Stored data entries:
_ _ _

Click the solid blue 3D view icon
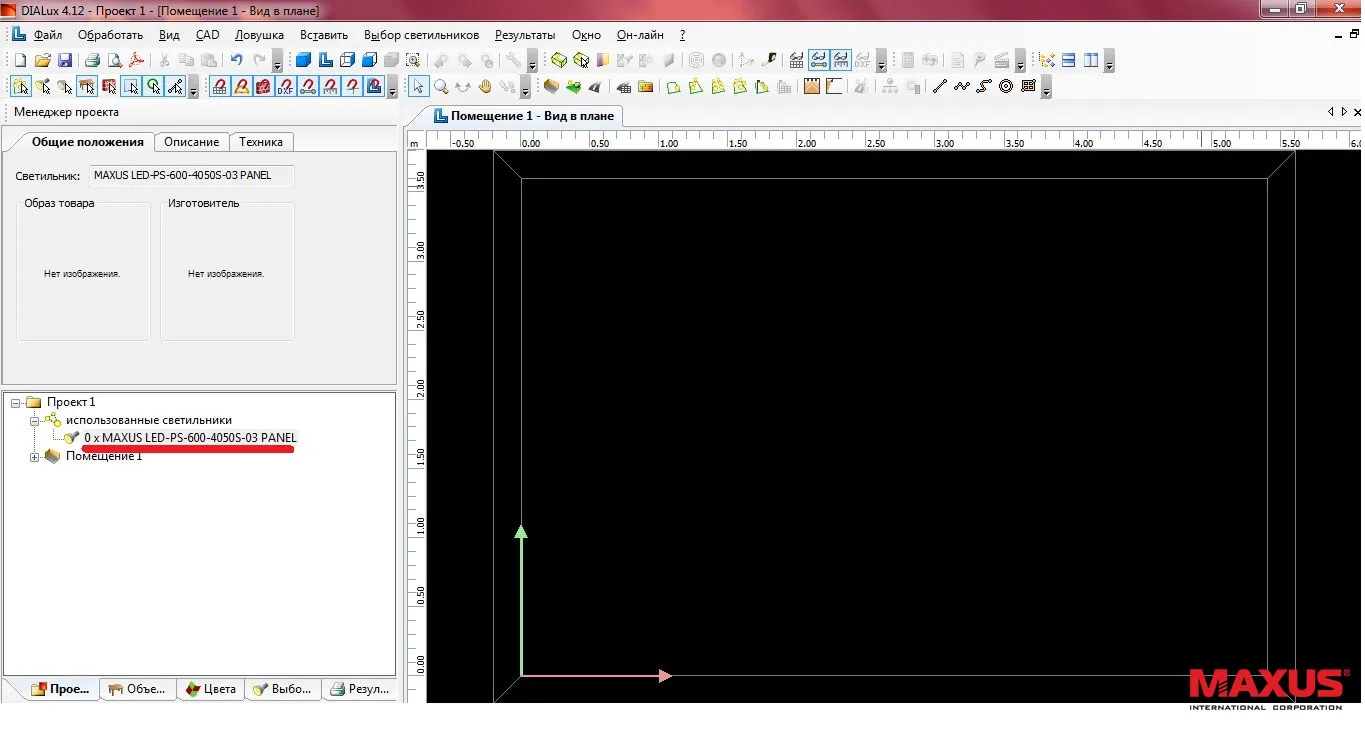This screenshot has width=1365, height=730. pos(303,61)
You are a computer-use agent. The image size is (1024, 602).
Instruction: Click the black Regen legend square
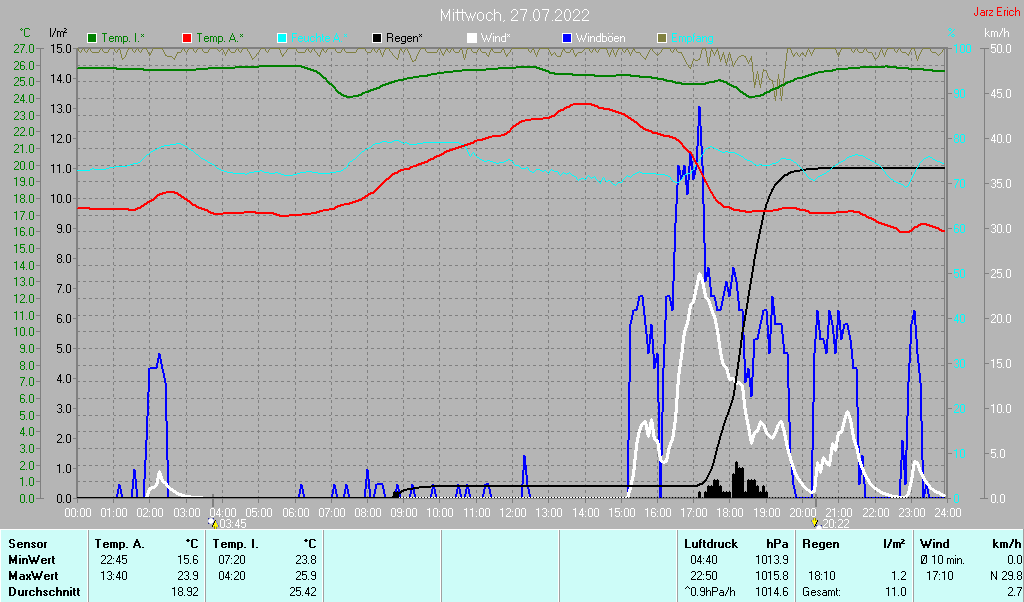coord(377,38)
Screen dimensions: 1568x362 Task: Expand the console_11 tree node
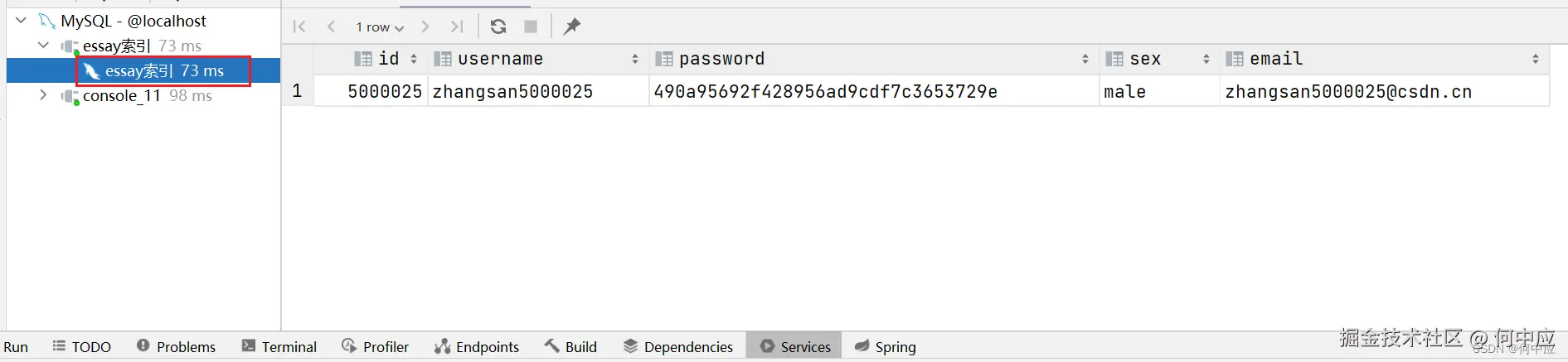(43, 95)
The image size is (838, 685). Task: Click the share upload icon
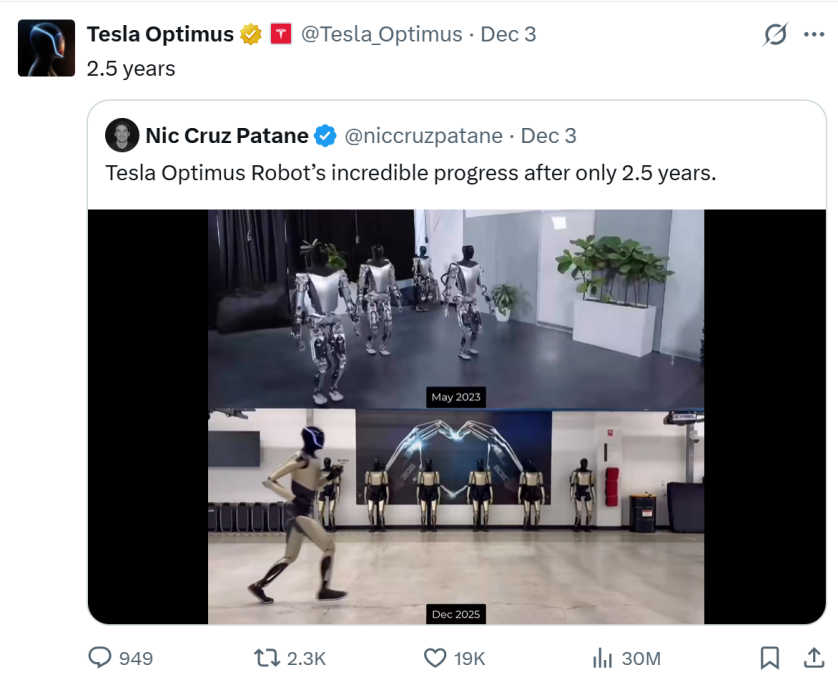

_ _ _

The lines to copy run from the line containing "Screen dimensions: 1568x362" through the end of the data above; copy exactly those, minus the pictures.

**Result of the exercise:**
Screen dimensions: 1568x362 Task: Expand the console_11 tree node
(43, 95)
The image size is (838, 685). Task: Click the share upload icon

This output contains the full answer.